Records from a dataset:
-------------------------

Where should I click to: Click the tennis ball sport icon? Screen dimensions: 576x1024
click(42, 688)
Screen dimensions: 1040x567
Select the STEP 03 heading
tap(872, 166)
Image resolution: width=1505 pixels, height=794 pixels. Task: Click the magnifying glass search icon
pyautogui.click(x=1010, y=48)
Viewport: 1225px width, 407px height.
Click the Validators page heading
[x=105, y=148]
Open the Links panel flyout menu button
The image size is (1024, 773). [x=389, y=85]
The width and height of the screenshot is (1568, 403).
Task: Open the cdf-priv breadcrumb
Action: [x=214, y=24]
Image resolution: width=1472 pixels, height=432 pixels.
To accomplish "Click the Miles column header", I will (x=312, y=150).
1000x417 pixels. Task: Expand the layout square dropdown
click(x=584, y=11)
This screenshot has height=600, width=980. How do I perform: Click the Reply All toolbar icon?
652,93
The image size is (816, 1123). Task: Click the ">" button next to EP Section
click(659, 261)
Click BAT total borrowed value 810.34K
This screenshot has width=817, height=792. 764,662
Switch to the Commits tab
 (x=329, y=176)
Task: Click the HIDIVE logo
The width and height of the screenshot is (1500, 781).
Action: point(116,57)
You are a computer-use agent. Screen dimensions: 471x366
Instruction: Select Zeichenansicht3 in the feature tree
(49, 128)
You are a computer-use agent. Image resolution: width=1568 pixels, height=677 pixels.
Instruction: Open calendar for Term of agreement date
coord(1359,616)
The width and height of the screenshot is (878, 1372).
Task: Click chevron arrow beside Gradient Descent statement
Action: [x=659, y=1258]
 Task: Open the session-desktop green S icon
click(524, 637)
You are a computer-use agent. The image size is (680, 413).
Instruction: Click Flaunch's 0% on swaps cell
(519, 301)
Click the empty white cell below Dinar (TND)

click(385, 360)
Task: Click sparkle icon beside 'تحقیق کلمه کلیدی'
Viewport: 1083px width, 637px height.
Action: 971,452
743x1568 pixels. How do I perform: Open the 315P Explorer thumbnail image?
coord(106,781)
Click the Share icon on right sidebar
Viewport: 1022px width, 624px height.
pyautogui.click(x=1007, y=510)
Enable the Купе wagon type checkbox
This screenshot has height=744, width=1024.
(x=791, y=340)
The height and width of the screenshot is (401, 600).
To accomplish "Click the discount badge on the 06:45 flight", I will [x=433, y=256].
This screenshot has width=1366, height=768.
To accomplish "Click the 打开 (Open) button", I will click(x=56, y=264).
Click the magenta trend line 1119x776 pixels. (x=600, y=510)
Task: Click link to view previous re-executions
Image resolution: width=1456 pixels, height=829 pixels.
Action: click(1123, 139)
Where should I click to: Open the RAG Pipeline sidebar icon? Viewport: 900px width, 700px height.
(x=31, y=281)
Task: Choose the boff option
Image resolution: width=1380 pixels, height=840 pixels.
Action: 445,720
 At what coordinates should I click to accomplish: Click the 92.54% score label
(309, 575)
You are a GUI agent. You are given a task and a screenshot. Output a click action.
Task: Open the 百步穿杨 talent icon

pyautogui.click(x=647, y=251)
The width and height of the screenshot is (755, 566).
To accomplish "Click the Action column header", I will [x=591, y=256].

-------------------------

■ WHAT TO DO ■
Every line in the data that holds the string "header" should be copied.

■ WRITTEN REPLY ■
To accomplish "Click the Miles column header", I will (x=312, y=150).
To accomplish "Click the Action column header", I will [x=591, y=256].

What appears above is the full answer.